741 Op Amp Circuitry Question

Discussion in 'Electronic Components' started by [email protected], May 2, 2007.

1. Guest

Take a look at the schematic of the 741 on Wikipedia:

http://en.wikipedia.org/wiki/Operational_amplifier

Here's my question. Let's say the rails are at +15 and -15 volts and
the output of the differential amplifier (blue box in the figure) is
+12 volts. That would mean that the base of Q15 would be at 12 volts,
the base of Q19 would be at about 11.4 volts, and the emitter of Q19
would be at about 10.8 volts. That would result in 25.8 volts across
the 50 ohm resistor, requiring 516mA of current.

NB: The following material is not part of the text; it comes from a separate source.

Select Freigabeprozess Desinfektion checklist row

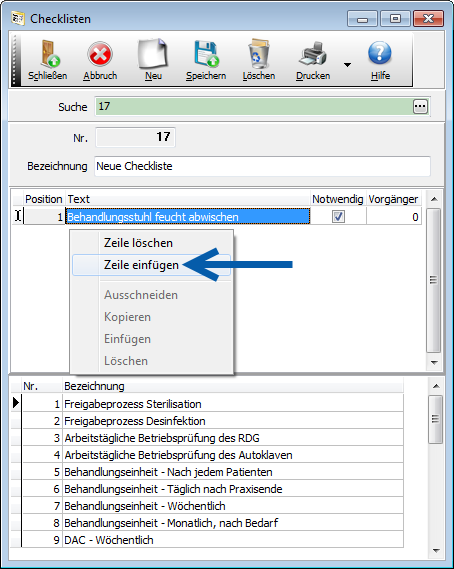[213, 421]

However, using the assumed values at the rails, the Q12/Q13 current
mirror would only be able to provide a maximum of 738uA, which is 700
times less current than would be required by the emitter output of
Q19.

How does this circuit work? What am I missing?

2. Bill S.Guest

Won't happen. The output of the diff amp is *current*, and the
voltage at that node will be in the neighborhood of 1 Volt.

3. Guest

Ok, if you apply 1 Volt at that node, you'll have -0.2V at the emitter
of Q19, which will try to draw 296mA (more than is available) through
Q19, correct? That would be 14.8 volts across the 50 ohm resistor.

4. Dick BallardGuest

Q15/Q19 are Darlington connected to provide hi Z input load for Q4/Q6
high impedance current output. This is where most of the single pole
(with the 30pf cap) gain is achieved. Under op amp closed loop
conditions, Q15+Q19 current exactly matches the Q12/Q13 mirror current
to produce zero op amp output voltage. This would not turn Q22 on at
all. The Q22/50ohm combo is there as a current limit for op amp output
negative excursion short circuit current limiting. Note that positive
excursion output current limiting is via Q17.